La generosidad de los demás a veces puede manifestarse y en los lugares menos esperados. Por ejemplo, vemos esto ilustrado en la historia bíblica de una mujer de Sunem que proporcionaba al profeta Eliseo una habitación y comida cada vez que venía a su comunidad; ella percibió su bondad (véase 2 Reyes 4:8-10).
Una profunda convicción de la bondad de los demás, junto con el discernimiento espiritual, es el fruto del pensamiento espiritual, y es posible gracias a la bondad de Dios, el Espíritu, que todos incluimos.

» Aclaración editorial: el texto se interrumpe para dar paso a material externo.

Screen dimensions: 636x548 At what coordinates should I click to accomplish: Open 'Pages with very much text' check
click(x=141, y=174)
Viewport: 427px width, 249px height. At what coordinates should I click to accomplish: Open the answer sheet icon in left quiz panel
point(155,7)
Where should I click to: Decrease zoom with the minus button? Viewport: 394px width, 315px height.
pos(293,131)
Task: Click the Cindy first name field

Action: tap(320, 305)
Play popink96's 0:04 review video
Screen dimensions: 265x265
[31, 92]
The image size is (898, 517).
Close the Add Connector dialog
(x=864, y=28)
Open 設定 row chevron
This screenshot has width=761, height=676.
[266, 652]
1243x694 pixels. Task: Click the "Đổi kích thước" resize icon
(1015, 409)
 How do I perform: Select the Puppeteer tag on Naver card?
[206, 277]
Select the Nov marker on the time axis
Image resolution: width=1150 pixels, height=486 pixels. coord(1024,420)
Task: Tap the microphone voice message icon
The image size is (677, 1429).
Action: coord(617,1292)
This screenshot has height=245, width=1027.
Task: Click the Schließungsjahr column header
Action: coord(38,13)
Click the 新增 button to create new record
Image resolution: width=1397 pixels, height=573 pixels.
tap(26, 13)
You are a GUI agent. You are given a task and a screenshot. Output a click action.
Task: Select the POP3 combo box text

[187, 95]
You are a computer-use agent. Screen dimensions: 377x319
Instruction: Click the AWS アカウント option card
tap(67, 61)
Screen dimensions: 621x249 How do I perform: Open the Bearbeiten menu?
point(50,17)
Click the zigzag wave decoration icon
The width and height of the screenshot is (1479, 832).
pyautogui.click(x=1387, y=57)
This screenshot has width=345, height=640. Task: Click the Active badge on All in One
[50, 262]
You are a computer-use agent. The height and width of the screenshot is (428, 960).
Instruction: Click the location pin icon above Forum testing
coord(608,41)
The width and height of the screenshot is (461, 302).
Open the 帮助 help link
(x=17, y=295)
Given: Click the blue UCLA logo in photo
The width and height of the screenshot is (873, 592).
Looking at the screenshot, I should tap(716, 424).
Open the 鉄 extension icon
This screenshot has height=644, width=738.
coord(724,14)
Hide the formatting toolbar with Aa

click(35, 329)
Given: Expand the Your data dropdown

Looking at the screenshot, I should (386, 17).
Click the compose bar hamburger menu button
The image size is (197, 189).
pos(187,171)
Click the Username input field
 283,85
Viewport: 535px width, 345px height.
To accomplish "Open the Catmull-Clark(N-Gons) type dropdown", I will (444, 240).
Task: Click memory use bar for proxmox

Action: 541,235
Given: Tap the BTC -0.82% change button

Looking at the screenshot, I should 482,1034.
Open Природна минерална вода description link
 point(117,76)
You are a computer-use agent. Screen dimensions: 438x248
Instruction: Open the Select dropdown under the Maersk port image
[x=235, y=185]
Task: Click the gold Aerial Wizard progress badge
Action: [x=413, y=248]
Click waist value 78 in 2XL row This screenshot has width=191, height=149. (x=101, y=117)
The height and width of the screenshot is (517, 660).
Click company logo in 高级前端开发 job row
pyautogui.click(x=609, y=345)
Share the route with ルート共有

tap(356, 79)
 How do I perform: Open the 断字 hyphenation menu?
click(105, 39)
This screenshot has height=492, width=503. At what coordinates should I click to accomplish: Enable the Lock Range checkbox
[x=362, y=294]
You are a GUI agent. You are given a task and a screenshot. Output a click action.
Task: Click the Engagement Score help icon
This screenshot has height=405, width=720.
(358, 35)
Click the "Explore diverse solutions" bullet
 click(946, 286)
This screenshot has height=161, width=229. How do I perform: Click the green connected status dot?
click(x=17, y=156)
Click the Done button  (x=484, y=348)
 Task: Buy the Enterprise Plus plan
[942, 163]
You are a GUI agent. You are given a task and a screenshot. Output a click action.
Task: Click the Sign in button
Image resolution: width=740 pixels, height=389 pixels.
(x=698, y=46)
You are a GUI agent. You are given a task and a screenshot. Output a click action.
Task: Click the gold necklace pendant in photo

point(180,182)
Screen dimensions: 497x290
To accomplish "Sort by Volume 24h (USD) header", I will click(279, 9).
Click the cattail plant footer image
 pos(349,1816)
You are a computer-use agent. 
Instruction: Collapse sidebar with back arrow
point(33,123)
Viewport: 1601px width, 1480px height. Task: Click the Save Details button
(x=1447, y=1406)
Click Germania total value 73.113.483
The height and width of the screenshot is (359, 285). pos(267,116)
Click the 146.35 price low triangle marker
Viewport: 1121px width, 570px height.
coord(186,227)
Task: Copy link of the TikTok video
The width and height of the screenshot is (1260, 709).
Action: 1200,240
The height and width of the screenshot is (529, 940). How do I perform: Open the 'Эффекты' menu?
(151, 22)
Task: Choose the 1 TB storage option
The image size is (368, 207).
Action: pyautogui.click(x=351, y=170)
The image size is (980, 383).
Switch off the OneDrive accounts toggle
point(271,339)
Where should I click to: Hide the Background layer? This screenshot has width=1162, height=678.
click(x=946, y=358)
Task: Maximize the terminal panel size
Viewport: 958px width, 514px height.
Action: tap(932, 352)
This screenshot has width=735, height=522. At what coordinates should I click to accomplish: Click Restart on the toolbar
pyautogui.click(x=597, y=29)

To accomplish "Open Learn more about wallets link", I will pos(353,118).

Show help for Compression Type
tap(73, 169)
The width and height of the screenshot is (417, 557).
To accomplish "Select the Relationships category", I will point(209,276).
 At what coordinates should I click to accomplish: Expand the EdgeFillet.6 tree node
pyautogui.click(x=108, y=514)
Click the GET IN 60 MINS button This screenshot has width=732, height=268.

Si nos perdemos en el camino de la vida, giramos a la izquierda en lugar de a la derecha, o nos quedamos atrapados en una rutina, encontramos a mano la sabiduría y la gracia que necesitamos para seguir adelante cuando nos volvemos a Dios.
A veces el temor trata de descarrilarnos: miedo a que nos hagan daño o a no tener una vivienda adecuada; miedo a la enfermedad, privación, edad; temor manifestado como apatía o depresión. Si bien puede parecer que el miedo oscurece las ideas que necesitamos, el pensamiento receptivo a la bondad de Dios discierne las respuestas. Ciencia y Salud afirma: “Desde el comienzo hasta el fin, las Escrituras están llenas de relatos del triunfo del Espíritu, la Mente, sobre la materia. Moisés comprobó el poder de la Mente mediante lo que los hombres llamaron milagros; igual hicieron Josué, Elías y Eliseo. La era cristiana fue introducida con señales y prodigios” (pág. 139). Elías huyó al desierto cuando la reina Jezabel trató de matarlo, y se resignó a morir allí. Pero “un ángel le tocó, y le dijo: Levántate, come”, y continuó su camino con seguridad, percibiendo el poder y el cuidado de Dios como nunca (véase 1 Reyes 19:1-12).
Si en nuestras travesías hay un desvío inesperado, podemos estar seguros de que, al confiar en Dios, el Amor divino, seremos elevados para poder continuar deliberadamente en nuestro camino hacia el Espíritu.